I am intimately familiar with HCCI. I've bit my tongue a lot in this thread, mostly because Brian has frequently said very nearly exactly what I would've said had he not posted first.

The point I was making is that your interpretation of what the term 'compression ratio' means is incorrect.

I said this:

[quote='Compression ratio' has nothing to do with when combustion does or doesn't occur.][/quote]

Which you apparently interpreted as 'combustion timing of compression ignition engines is not affected by compression ratio'.

That statement would be incorrect, but that isn't the point I was making

The point I WAS making is that compression ratio is a mechanical characteristic, dictated by geometry. Theoretical compression ratio by piston bore/stroke and combustion chamber size; actual or dynamic compression ratio by piston bore/stroke, combustion chamber size, and timing of valve events.

Changing ignition timing does not change compression ratio, period, regardless if the engine is an HCCI design or not. If you think it does you're simply not talking about compression ratio.

The only spark ignition engines that can change compression ratio are those with complicated mechanical arrangements that change some or all parts of the geometric factors listed above.

If you're changing BDC or TDC volume, you're changing compression ratio, unless you're doing it in a way maintains the relationship between them.
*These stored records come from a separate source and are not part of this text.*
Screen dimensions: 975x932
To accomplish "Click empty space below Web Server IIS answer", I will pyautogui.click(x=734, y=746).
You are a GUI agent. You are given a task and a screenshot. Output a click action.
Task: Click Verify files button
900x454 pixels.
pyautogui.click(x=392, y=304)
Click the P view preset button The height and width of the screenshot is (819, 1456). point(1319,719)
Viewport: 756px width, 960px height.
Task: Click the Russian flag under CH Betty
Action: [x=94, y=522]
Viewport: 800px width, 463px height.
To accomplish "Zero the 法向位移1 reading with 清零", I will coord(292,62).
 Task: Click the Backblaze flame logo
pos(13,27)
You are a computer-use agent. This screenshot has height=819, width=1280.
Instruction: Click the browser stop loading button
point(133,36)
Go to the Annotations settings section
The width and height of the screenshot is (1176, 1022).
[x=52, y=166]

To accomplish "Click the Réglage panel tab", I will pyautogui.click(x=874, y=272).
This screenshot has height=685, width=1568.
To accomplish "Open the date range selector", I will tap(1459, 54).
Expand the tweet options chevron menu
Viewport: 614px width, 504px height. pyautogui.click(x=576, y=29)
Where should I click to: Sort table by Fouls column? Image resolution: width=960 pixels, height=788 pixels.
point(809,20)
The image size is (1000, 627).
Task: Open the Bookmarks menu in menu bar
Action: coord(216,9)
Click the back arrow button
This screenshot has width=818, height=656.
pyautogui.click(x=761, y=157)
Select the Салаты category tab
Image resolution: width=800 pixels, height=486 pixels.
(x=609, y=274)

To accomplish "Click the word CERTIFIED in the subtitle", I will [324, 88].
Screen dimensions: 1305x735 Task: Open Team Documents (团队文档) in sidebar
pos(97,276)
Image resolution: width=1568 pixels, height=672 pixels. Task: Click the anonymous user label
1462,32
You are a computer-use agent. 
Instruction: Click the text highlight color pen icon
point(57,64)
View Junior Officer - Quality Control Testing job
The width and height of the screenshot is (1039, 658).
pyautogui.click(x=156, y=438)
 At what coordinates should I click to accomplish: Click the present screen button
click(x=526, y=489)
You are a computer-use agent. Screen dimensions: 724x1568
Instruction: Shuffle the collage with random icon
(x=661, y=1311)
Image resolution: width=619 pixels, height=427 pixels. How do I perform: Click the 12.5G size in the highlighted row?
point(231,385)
It's a little pedantic to go back and forth about terms in such detail- but if you want people to understand your concept, and you want to appear to know what you're talking about, you can't redefine technical terms on the fly.

 

[BigClive]

"Glow-plug" model engines don't have adjustable CR - only model "diesel" engines do - the CR can be as 40:1. The model "diesels" are notably more fuel efficient and quieter than "glows" but usually less powerful.
A glow engine with adjustable CR would be quite possible - but I have never heard of it being done.